:: Attività da svolgere ::
(a) Riporta fedelmente il passo del testo su Benjamin che va da "Per Benjamin, il" fino a "di essere catturato.".
(b) Stabilisci se ciascuna affermazione concorda con il testo su Benjamin, rispondendo sì o no e citando esattamente le parole del testo che lo dimostrano. (i) Benjamin riuscì a raggiungere gli Stati Uniti. (ii) Nel 1940 Benjamin si trovava in una piccola città di confine in Spagna. (iii) Benjamin lasciò Parigi in vista dell'occupazione nazista.

:: Testo fornito ::
________________

Per Benjamin, il progresso dei suoi tempi era un futuro nero oscurato dall’ombra dei totalitarismi imperanti in Europa; fuggito anche da Parigi in vista dell’occupazione nazista, si ritroverà nel 1940 in una piccola città di confine in Spagna, in attesa di imbarcarsi per gli Stati Uniti. Non vi arriverà mai, preferendo togliersi la vita piuttosto che affrontare la possibilità di essere catturato.
L’angelo della storia ha nel contesto della vita del filosofo e della storia novecentesca un profondo impatto, ma è quasi pleonastico rimarcare che l’immagine ha una forte valenza anche nella nostra società contemporanea, per un motivo o per l’altro. La perdita d’identità a cui Benjamin è soggetto in quanto profugo è un rischio che incombe pesante in molte altre forme, e in ogni epoca. Una contemplazione significativa, quindi, quella che avviene davanti ad un luogo di storia svuotato, al cui interno Benjamin può vedere solo il suo riflesso spento.

________________

Record di una raccolta:
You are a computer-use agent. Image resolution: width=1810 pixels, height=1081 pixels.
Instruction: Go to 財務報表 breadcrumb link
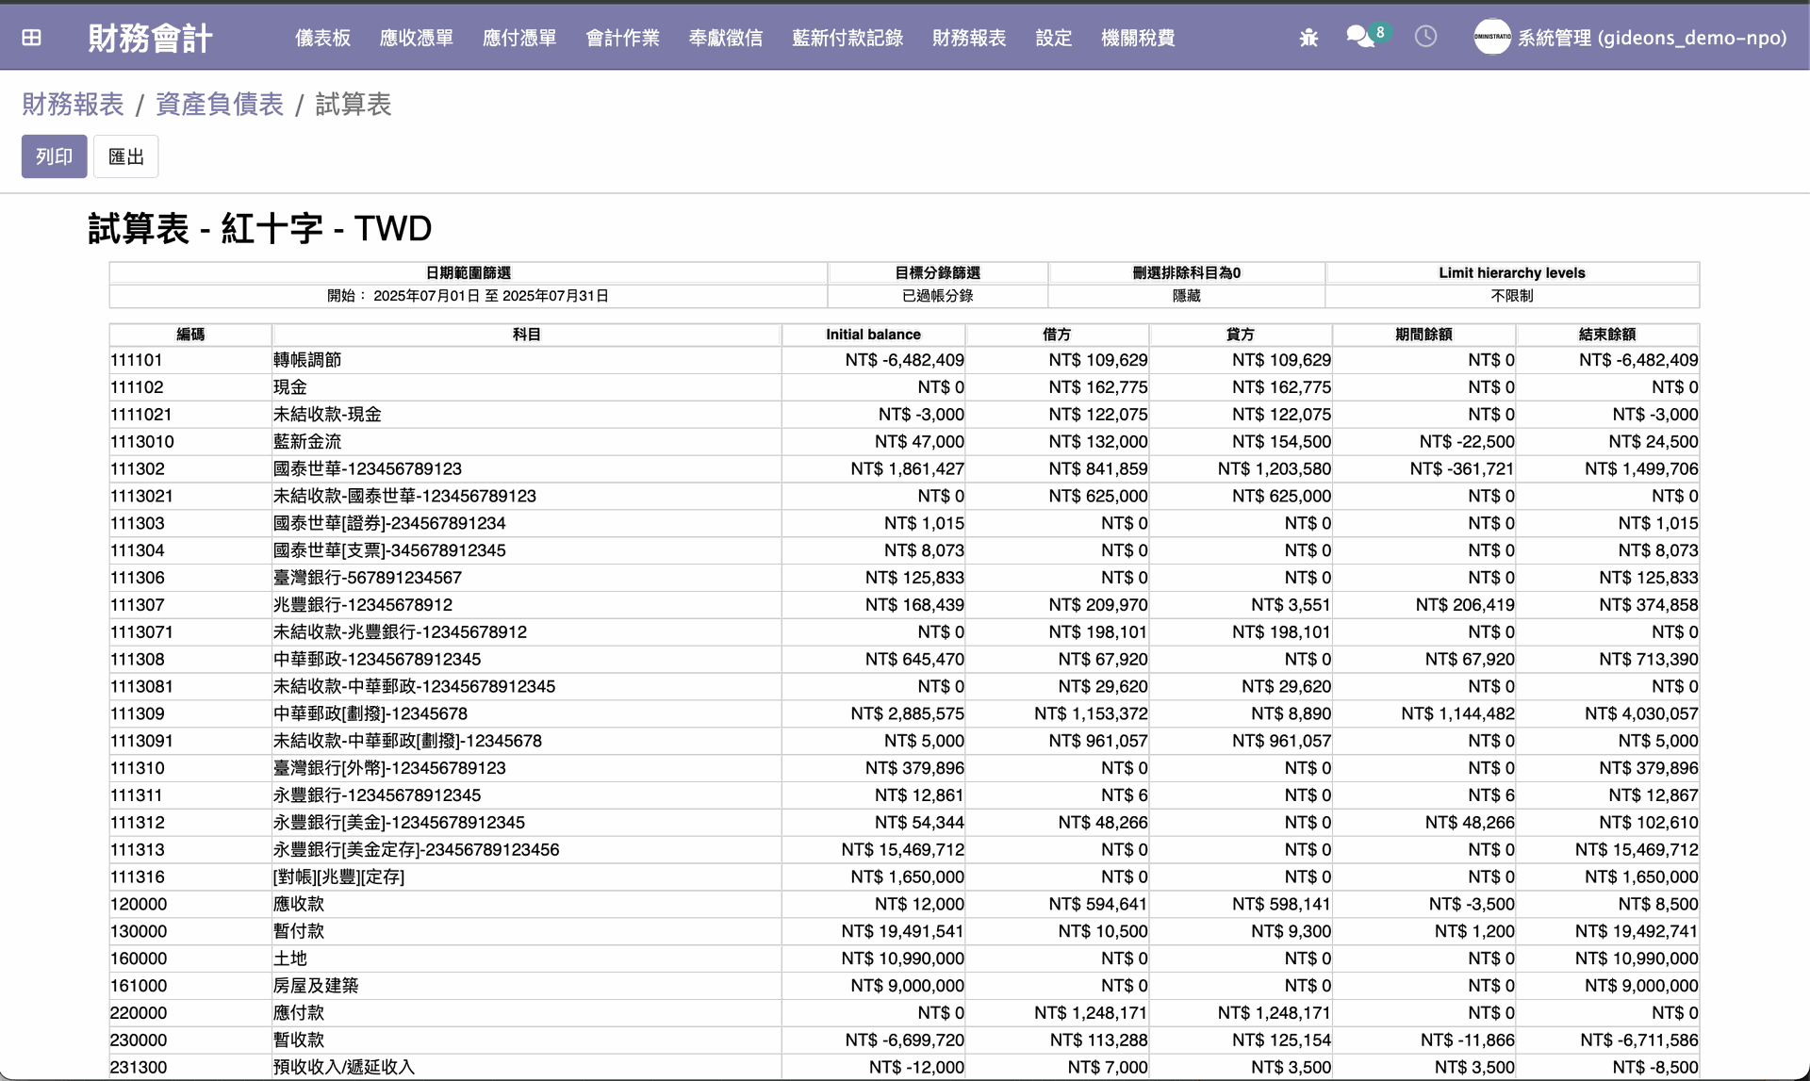point(73,105)
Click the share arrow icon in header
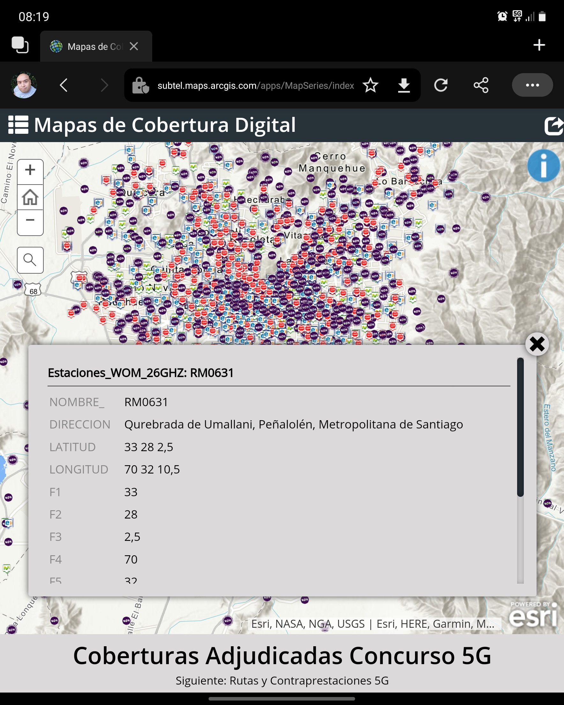Image resolution: width=564 pixels, height=705 pixels. pos(554,126)
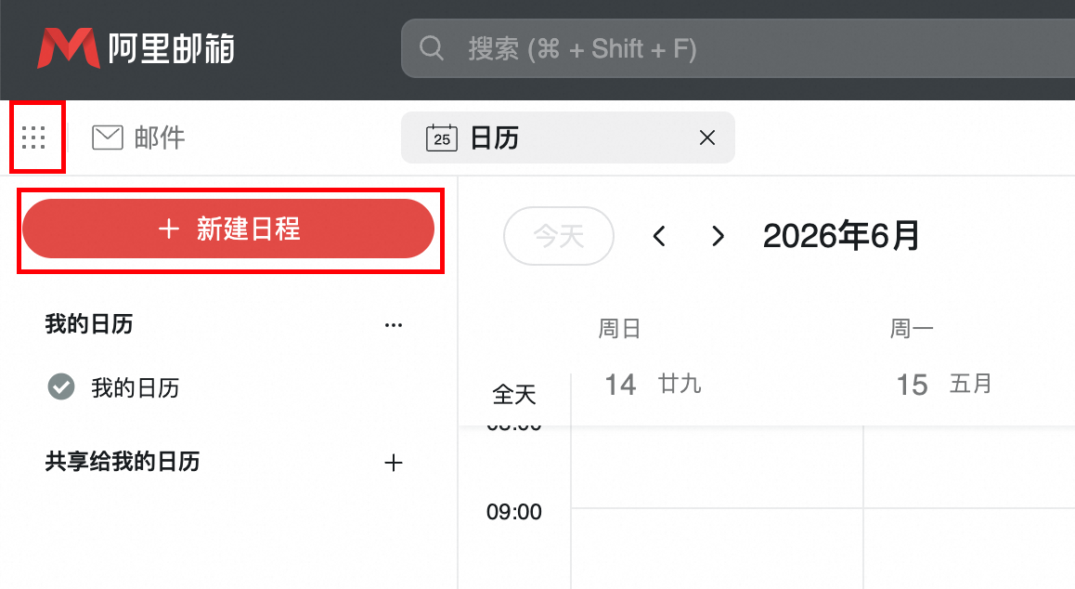This screenshot has width=1075, height=589.
Task: Collapse the 我的日历 section header
Action: click(89, 324)
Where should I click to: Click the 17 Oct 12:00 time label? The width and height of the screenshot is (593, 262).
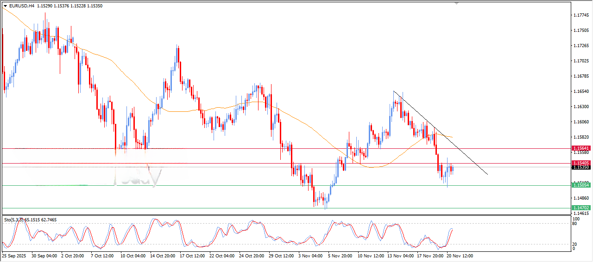tap(192, 256)

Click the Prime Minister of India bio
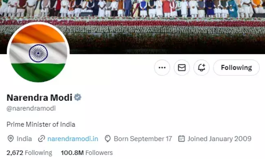tap(41, 124)
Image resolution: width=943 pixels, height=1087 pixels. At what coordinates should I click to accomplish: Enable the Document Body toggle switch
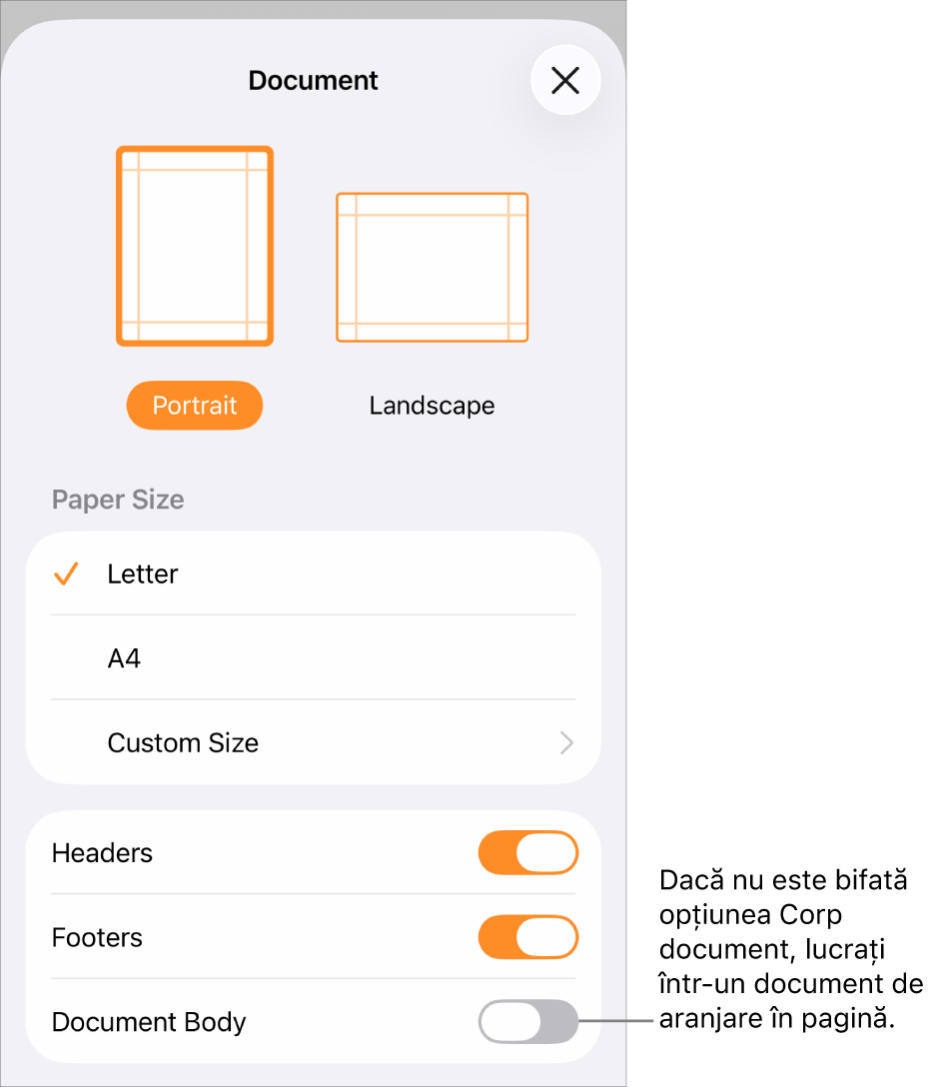pyautogui.click(x=528, y=1022)
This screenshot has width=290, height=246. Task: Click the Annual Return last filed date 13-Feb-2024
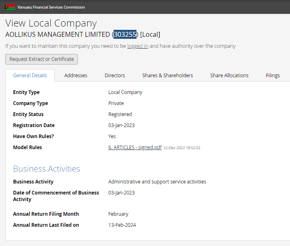[122, 225]
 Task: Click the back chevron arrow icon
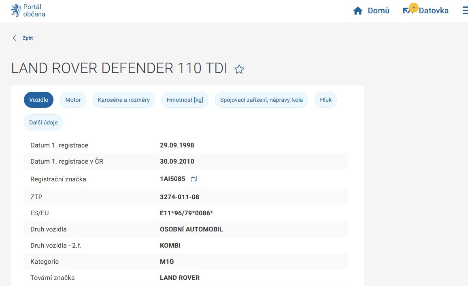click(15, 38)
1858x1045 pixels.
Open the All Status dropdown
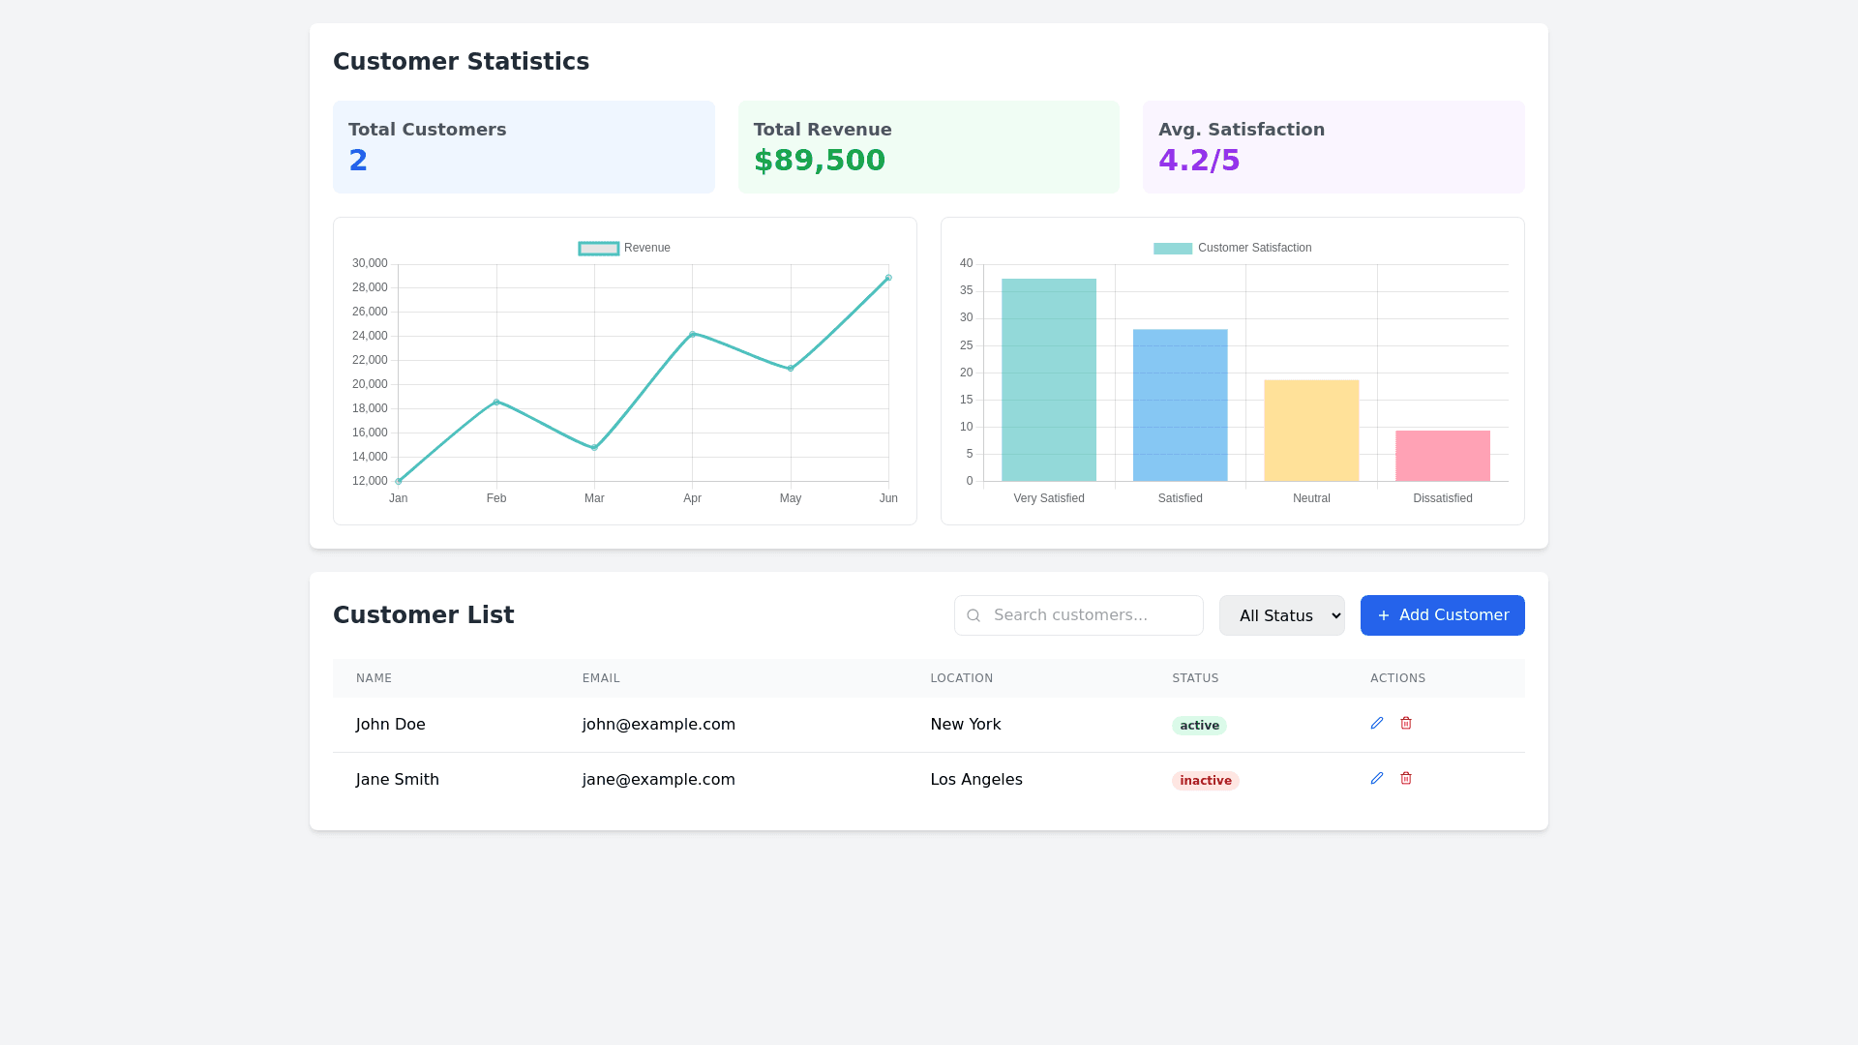(1281, 615)
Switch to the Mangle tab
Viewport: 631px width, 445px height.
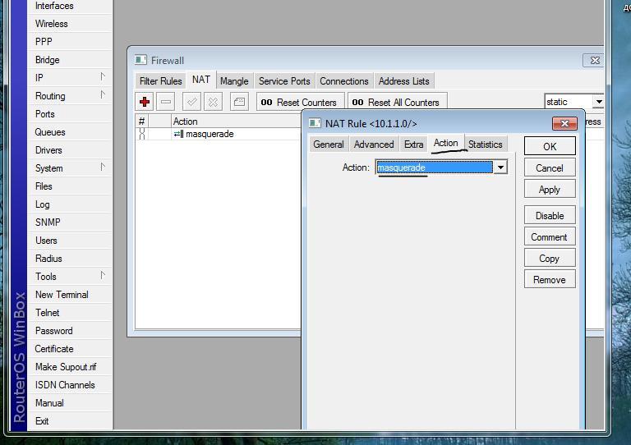pos(234,80)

________________

:: Risposte attese ::
(a)
Per Benjamin, il progresso dei suoi tempi era un futuro nero oscurato dall’ombra dei totalitarismi imperanti in Europa; fuggito anche da Parigi in vista dell’occupazione nazista, si ritroverà nel 1940 in una piccola città di confine in Spagna, in attesa di imbarcarsi per gli Stati Uniti. Non vi arriverà mai, preferendo togliersi la vita piuttosto che affrontare la possibilità di essere catturato.

(b)
(i) No: "Non vi arriverà mai".
(ii) Sì: "si ritroverà nel 1940 in una piccola città di confine in Spagna".
(iii) Sì: "fuggito anche da Parigi in vista dell’occupazione nazista".